Em depoimento à CPI da Petrobras, empreiteiro afirma que não pretende fazer delação premiada. Cinco executivos foram convocados para depor na comissão em Curitiba, mas todos se calaram

Em depoimento à CPI da Petrobras em Curitiba (PR), o presidente da Odebrecht, Marcelo Odebrecht, afirmou que não pretende colaborar com a Justiça por meio da delação premiada. “Para alguém dedurar, tem que ter o que dedurar, o que não é o caso”, respondeu à pergunta do deputado Altineu Cortes (PR-RJ), um dos sub-relatores da CPI.

O executivo se recusou a responder perguntas relativas às acusações contra a empresa sobre pagamento de propina e formação de cartel em contratos com a Petrobras.

“Gostaria de ter oportunidade, nessa CPI, de falar tudo o que sei, mas infelizmente estou engessado porque estou amarrado pela questão do processo penal que corre paralelamente, inclusive com depoimentos de testemunhas de acusação”, explicou.

Ele disse ter esperanças de que a empresa saia do processo da Operação Lava Jato fortalecida, apesar das acusações.

Calado, mas nem tanto

Apesar da negativa em falar sobre as acusações, Odebrecht respondeu a algumas perguntas.  Ao ser questionado pelo deputado Delegado Waldir (PSDB-GO) sobre uma informação publicada na imprensa a respeito da existência de um plano de fuga do país em função das investigações da Operação Lava Jato, ele negou. "Jamais pensei nisso", afirmou.

O deputado goiano perguntou ainda sobre a veracidade de outra informação publicada na imprensa. "É verdade que seu pai, Emilio Odebrecht, disse que se o senhor fosse preso seria preciso construir uma cela para a presidente Dilma e para o ex-presidente Lula?", perguntou.

"Senhor deputado, é muito perigoso falar em suposições.

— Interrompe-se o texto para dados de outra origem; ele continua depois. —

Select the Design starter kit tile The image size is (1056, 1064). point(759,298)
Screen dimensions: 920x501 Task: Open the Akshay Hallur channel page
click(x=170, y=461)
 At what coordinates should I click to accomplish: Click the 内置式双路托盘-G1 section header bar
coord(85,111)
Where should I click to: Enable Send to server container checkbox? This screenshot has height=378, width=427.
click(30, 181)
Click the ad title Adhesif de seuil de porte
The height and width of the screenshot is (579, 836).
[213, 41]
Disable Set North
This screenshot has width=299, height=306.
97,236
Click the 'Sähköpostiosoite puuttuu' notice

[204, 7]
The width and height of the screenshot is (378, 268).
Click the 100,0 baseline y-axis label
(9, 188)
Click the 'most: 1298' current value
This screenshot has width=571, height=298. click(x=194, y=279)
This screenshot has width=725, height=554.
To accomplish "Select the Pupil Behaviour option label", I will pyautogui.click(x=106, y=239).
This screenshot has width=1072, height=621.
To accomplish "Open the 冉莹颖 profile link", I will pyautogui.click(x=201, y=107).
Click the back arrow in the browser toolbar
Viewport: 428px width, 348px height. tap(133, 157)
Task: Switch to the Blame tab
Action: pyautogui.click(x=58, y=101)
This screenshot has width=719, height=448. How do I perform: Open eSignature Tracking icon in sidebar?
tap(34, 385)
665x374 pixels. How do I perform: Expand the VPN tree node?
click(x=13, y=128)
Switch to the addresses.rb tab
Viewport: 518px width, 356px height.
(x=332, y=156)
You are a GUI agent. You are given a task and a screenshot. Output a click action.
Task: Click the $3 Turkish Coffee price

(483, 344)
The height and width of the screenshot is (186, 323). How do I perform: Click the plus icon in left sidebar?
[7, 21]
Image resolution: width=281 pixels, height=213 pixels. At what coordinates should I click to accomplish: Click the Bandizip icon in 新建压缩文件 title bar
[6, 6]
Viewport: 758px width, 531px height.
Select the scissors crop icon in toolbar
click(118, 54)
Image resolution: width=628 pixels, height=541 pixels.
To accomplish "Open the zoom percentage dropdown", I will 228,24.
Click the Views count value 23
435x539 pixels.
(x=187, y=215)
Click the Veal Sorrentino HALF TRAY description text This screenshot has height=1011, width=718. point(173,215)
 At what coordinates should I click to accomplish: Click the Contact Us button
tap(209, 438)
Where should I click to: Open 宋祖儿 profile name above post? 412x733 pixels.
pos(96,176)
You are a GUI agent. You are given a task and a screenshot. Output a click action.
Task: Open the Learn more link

Eu tenho muito orgulho dos princípios morais que meu pai me transmitiu", rebateu o empresário.

Depoentes unidos

Outros quatro executivos da empresa convocados para depor fizeram o mesmo. Márcio Faria da Silva, Rogério Santos de Araújo, César Ramos Rocha e Alexandrino de Alencar também usaram o direito constitucional de permanecer calados diante das perguntas dos deputados.

Todos os cinco conseguiram no Supremo Tribunal Federal (STF) habeas corpus que lhes garante o direito de não responder aos questionamentos. O advogado deles, Nabor Bulhões, disse que a defesa será feita na Justiça. “O STF garantiu o direito de o teor da defesa não ser antecipada à CPI”, explicou.

Ao todo, a Polícia Federal prendeu oito executivos da Odebrecht, suspeita de pagar propinas de mais de R$ 500 milhões a diretores da Petrobras e agentes políticos em troca de contratos com a estatal. A empresa nega as acusações.